And a merry one to you.

Sorry to jump off the pan handle but I was a metallurgist and even taught it for a long while after I left the industry.
Way back , illiterate wafes got a job as a copy runner in a printing works.
They ran around all day clutching galleys of type in their grubby hands to hopefully be delivered to the correct copy reader then eventually back to the sub editors then to the comp shop to be pasted tgethe to make a page then back down to the foundry to be set in metal.
Eventually these urchins got to do some menial writing then eventually reporting and finally graduated to journalist if they could manage to convert the bumf the factories supplied into words that the factories approved of and Joe Public found plausable.

From the pens of these totally engineering illiterate came all sorts or rubbish, like picking up on the term "Pot Metal".
Pot metal was a foundry slang term applied to everything that was melted in a crucible rather than in a "real " furnace like a blast furnace, cupola or rotary hearth.
Naturally all of these were superiour to melting in a pot so by vitrue of this all "pot metals " must be inferiour and there fore make inferiour parts.

There is a big difference between selecting the best metal and the right metal.
Rolls Royce used the best metals and were perpetually on the verge of and in bankruptcy .
Ford chose the right metal and made a fortune.
Pilgrim pumps were piston pumps and long considered the state of the art in pumps.
They were made from cast iron because the pistons needed a fine hard & strong surface to run against.
Some were made from bronze but initally all were fitted outside the engine and plumbed in.
Thus any pump not made from cast iron or bronze had to be inferiour, to a 4 year olds understanding.
Thus it went into print and got repeated & repeated till by the face book principle it has to be true.

In a gear pump. the actual pumping is done by the gears so what is important is the fit of the gears into each other.

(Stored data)
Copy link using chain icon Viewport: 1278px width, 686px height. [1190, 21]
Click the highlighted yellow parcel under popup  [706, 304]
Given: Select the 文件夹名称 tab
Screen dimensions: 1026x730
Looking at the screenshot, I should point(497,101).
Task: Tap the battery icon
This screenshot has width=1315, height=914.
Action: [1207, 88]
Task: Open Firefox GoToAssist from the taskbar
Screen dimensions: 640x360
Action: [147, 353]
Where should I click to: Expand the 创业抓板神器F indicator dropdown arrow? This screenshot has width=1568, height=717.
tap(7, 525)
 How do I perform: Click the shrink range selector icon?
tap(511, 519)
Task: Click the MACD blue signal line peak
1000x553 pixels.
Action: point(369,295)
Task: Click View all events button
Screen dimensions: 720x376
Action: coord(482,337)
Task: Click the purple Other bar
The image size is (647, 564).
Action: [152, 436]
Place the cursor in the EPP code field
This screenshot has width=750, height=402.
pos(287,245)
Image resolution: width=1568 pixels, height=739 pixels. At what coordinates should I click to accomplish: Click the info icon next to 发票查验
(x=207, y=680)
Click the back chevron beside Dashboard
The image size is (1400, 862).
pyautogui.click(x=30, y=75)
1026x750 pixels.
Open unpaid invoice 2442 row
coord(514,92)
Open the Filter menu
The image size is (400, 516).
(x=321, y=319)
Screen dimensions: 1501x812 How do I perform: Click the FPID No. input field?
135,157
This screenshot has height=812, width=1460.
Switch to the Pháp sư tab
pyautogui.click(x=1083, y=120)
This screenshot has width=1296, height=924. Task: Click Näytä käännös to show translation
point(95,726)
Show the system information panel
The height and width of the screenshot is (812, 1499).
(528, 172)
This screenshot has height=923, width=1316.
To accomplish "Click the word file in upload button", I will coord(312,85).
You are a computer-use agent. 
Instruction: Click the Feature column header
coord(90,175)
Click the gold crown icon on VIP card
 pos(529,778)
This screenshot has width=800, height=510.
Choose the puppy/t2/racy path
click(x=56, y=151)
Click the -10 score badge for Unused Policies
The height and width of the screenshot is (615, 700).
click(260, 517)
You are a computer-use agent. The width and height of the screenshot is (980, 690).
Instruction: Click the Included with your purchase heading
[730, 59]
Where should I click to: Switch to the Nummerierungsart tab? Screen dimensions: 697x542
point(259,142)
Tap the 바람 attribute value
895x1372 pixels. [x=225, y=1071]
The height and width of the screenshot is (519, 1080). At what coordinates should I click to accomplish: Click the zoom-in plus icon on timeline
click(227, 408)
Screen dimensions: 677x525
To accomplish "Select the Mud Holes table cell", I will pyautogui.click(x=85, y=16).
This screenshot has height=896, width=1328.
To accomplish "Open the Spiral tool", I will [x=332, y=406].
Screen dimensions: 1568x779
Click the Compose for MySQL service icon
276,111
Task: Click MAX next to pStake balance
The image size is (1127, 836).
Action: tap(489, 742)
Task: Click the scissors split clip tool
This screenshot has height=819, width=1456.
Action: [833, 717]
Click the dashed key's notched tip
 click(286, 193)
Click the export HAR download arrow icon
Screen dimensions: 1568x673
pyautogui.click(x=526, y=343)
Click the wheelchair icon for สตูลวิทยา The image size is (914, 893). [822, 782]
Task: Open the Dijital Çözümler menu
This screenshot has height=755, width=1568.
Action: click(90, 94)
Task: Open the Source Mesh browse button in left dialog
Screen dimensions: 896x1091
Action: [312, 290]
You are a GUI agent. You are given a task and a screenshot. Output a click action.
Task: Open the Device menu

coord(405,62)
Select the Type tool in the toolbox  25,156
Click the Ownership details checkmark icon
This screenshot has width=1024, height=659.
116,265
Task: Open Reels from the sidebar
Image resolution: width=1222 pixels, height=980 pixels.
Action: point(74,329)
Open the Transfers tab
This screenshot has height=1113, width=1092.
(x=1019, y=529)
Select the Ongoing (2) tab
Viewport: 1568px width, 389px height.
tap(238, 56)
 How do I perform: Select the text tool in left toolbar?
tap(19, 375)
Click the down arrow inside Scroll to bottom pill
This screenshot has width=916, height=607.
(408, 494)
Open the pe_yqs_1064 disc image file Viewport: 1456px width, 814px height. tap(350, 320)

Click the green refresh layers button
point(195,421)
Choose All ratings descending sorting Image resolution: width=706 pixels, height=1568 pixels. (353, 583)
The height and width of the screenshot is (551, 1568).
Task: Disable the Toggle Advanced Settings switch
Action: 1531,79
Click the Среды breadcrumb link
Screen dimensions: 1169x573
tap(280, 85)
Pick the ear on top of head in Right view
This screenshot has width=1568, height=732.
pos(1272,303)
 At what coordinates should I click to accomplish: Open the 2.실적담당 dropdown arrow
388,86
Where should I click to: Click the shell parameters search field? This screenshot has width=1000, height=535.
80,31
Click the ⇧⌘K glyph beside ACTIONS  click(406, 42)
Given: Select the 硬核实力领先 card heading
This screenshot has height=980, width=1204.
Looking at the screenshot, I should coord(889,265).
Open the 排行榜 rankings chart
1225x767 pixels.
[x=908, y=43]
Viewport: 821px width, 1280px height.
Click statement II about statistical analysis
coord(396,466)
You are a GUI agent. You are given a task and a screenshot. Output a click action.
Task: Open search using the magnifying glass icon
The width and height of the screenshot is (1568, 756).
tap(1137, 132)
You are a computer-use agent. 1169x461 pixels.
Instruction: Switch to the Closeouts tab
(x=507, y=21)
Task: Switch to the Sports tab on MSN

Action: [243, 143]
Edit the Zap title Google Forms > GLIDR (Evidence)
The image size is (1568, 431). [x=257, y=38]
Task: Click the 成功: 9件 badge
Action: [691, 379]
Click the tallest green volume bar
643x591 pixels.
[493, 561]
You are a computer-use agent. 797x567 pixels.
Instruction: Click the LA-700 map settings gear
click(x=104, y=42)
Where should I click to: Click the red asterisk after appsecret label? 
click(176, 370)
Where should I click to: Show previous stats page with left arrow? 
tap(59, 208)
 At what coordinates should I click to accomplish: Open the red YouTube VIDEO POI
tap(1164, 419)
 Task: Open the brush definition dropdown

- _What the task requires_
In the pot metal text above, list in order each place or person that the copy runners' galleys of type pass through.

- _Exercise response_
1. The copy reader
2. The sub editors
3. The comp shop
4. The foundry